- Material for this exercise
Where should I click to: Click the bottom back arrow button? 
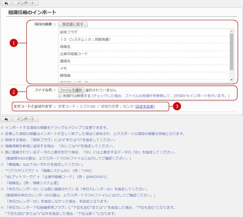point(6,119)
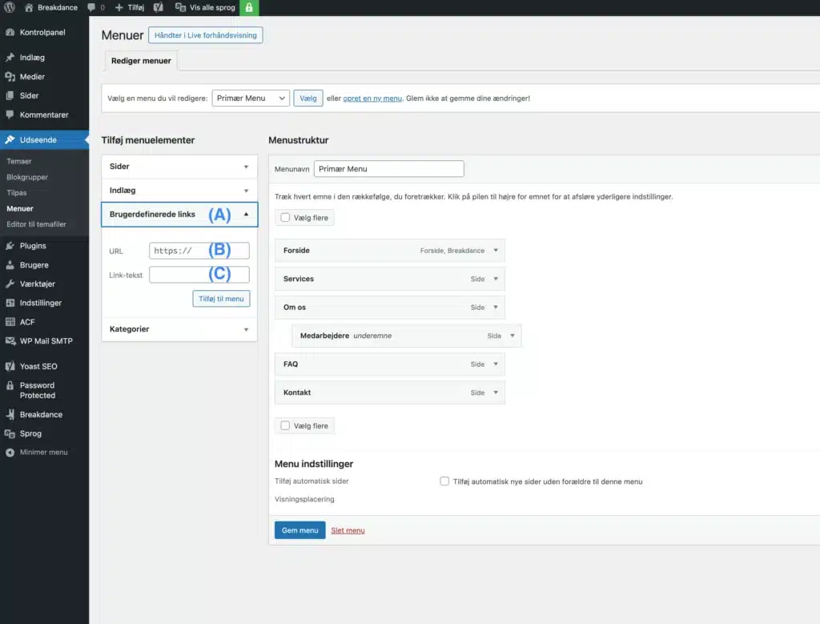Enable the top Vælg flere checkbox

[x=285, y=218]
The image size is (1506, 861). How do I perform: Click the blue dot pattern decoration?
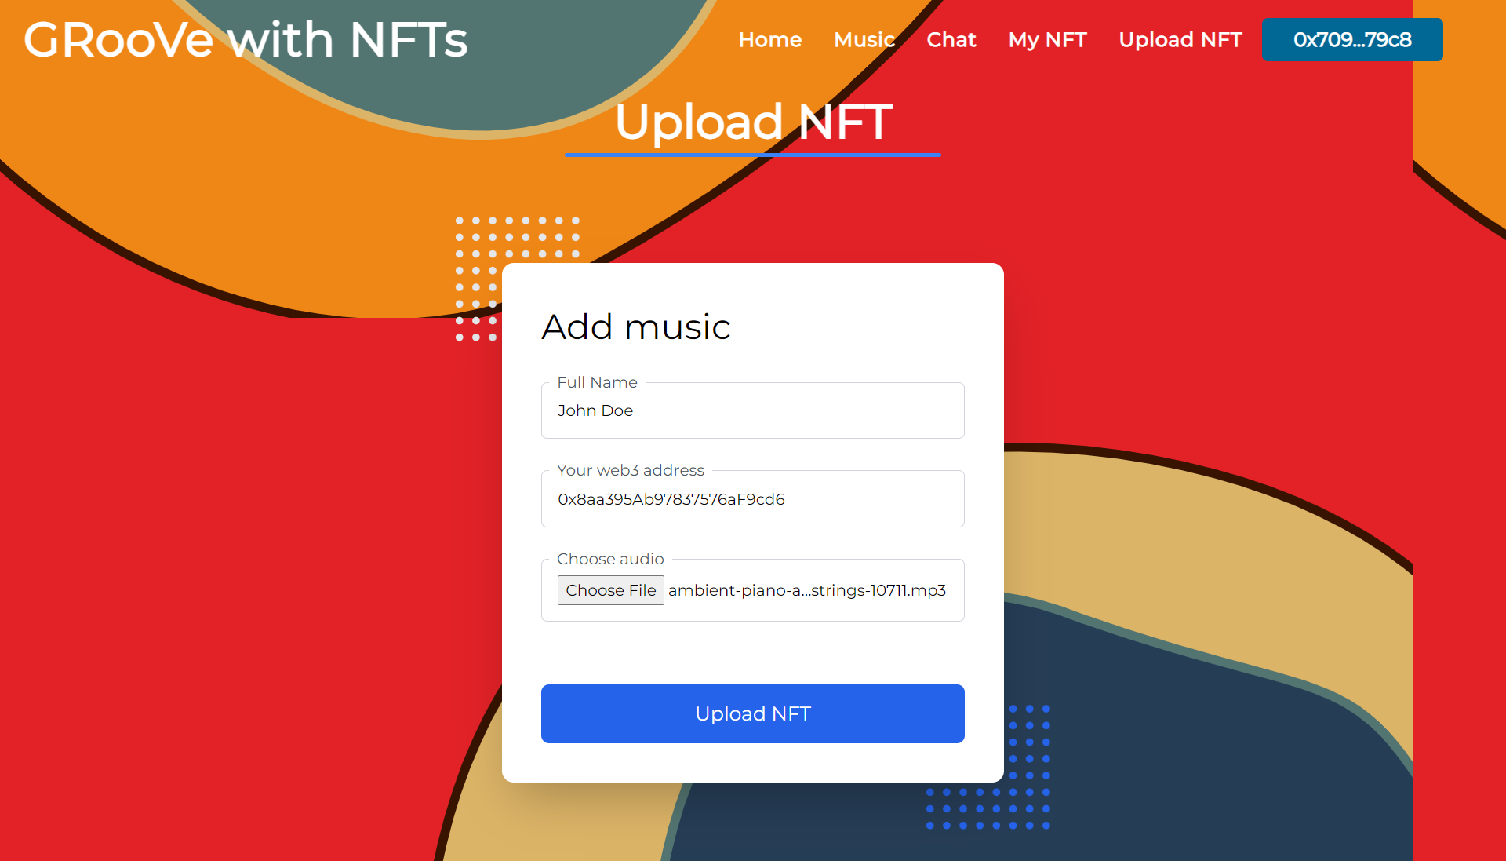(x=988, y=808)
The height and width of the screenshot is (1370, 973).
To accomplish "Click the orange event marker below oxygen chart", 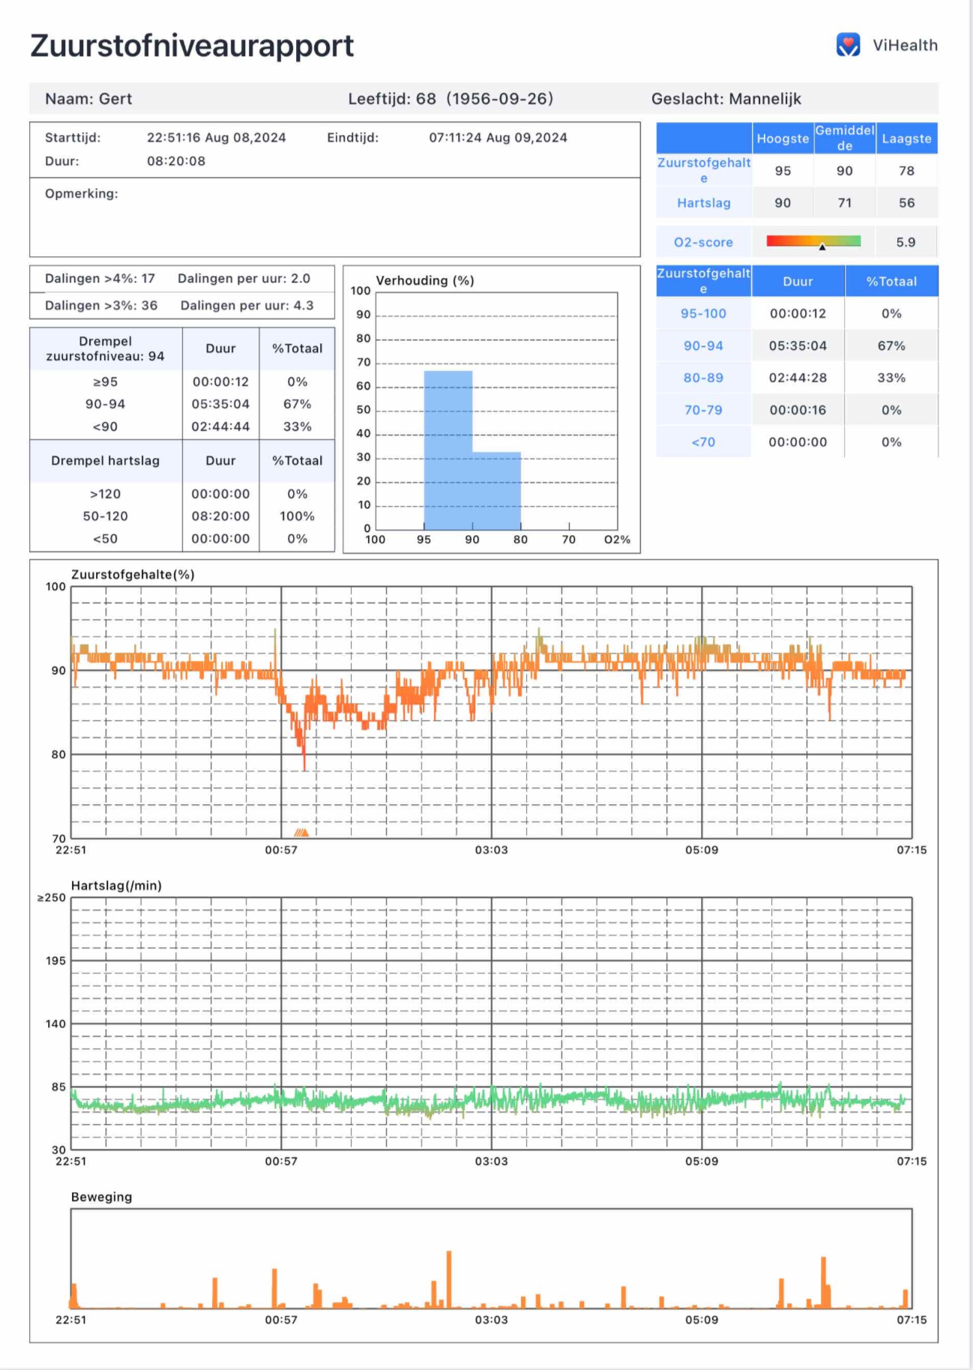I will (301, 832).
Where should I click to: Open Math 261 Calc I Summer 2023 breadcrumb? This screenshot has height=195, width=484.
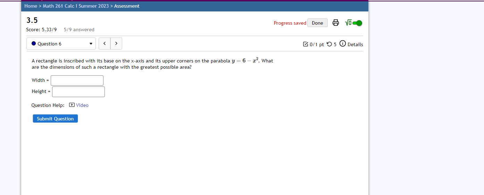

- Exercise
Count the lines above that contain the word "height", and reply with the number alone.

- Correct output
2